A coating material for suppressing plant growth, which is 0% or more and has an A value represented by the following formula of 1.3 or more. A=R/Fr [In the formula, R is a photon flux of red light of 600 to 700 nm, and Fr is a photon flux of far red light of 700 to 800 nm] 2. The plant growth suppressing agent according to claim 1, wherein the phthalocyanine compound is a compound represented by the following general formula (1) (formula 1) and the naphthalocyanine compound is a compound represented by the following general formula (2) (formula 2). Coating material. [Chemical 1] [In the formula, A ^{1 to} A ¹⁶ are each independently a hydrogen atom, a halogen atom, a hydroxyl group, an amino group, a hydroxysulfonyl group,
Aminosulfonyl group, or a carbon atom which may contain a nitrogen atom, a sulfur atom, an oxygen atom or a halogen atom 1
~ 20 substituents, A ¹ , A ⁴ , A ⁵ , A ⁸ ,
At least four of A ⁹ , A ¹² , A ¹³ and A ¹⁶ are an alkoxy group having 1 to 20 carbon atoms, an aryloxy group, an alkylthio group, an arylthio group, an alkylamino group or an arylamino group. M is a divalent metal atom, trivalent or 4
It represents a valent substituted metal atom or an oxymetal. ] [Chemical 2] [In the formula, B ^{1 to} B ²⁴ are each independently a hydrogen atom, a halogen atom, a hydroxyl group, an amino group, a hydroxysulfonyl group,
Aminosulfonyl group or 1 to 2 carbon atoms which may contain a nitrogen atom, a sulfur atom, an oxygen atom or a halogen atom.

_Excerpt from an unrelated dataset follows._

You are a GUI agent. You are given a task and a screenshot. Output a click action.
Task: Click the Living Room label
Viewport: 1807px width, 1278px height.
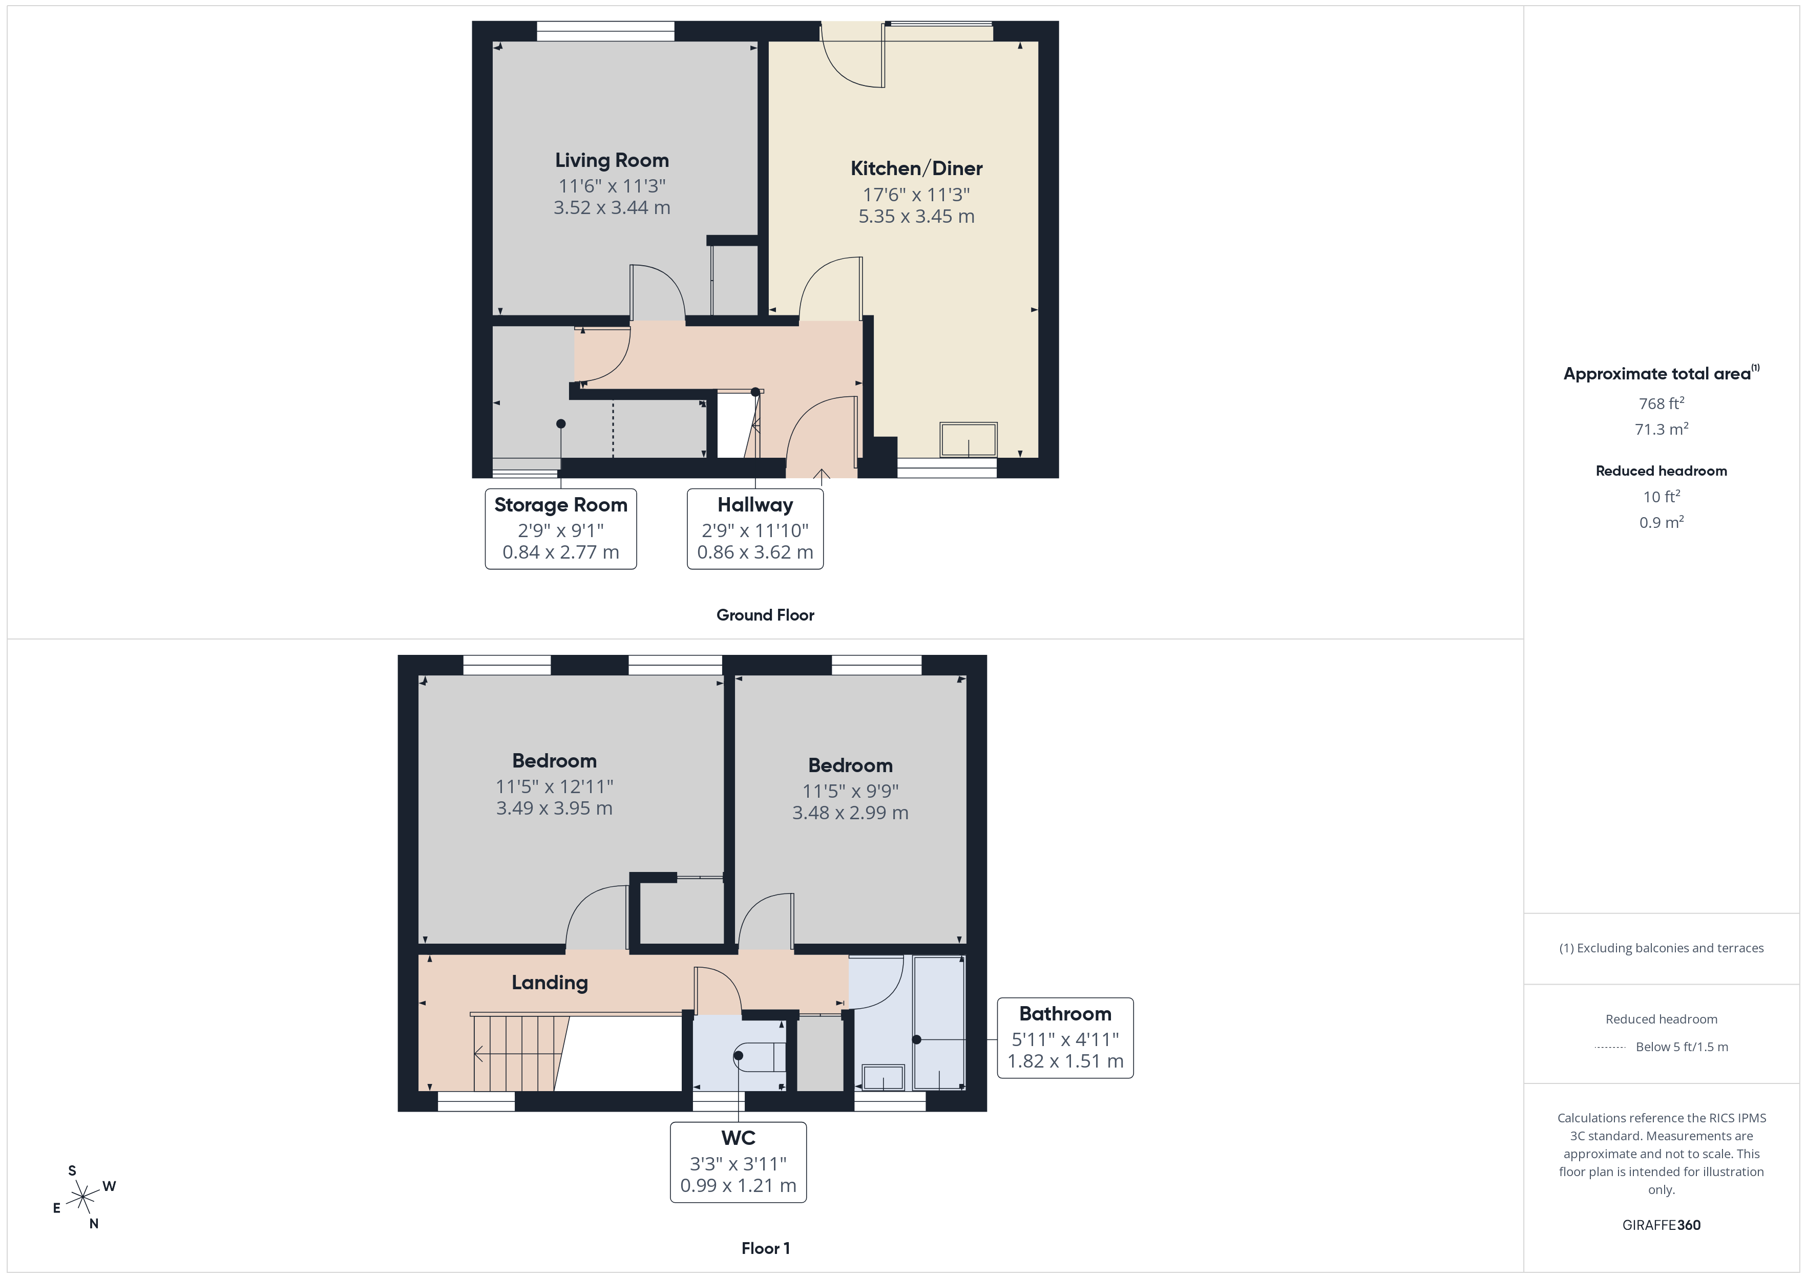pos(612,161)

Represents a substituent of 0 and represents B ¹ , B ⁶ , B ⁷ , B ¹² , B ¹³ , B
^At least four of ¹⁸ , B ¹⁹ and B ²⁴ are hydrogen atoms, halogen atoms, alkyl groups or aryl groups. M is 2
It represents a valent metal atom, a trivalent or tetravalent substituted metal atom, or an oxymetal. ] 3. In the general formula (1), A ¹ , A ⁴ ,
The coating material for suppressing plant growth according to claim 2, wherein all of A ⁵ , A ⁸ , A ⁹ , A ¹² , A ¹³ , and A ¹⁶ are substituted or unsubstituted alkoxy groups. 4. In the general formula (2), B ¹ , B ⁶ ,
The coating material for suppressing plant growth according to claim 2, wherein all of B ⁷ , B ¹² , B ¹³ , B ¹⁸ , B ¹⁹ , and B ²⁴ are hydrogen atoms. 5. The plant growth suppressing coating material according to claim 2, wherein M is Cu, Pd, AlCl, TiO, or VO. 6. A PPF transmittance of 65% or more, and A
The coating material for suppressing plant growth according to any one of claims 1 to 5, which has a value of 1.3 or more.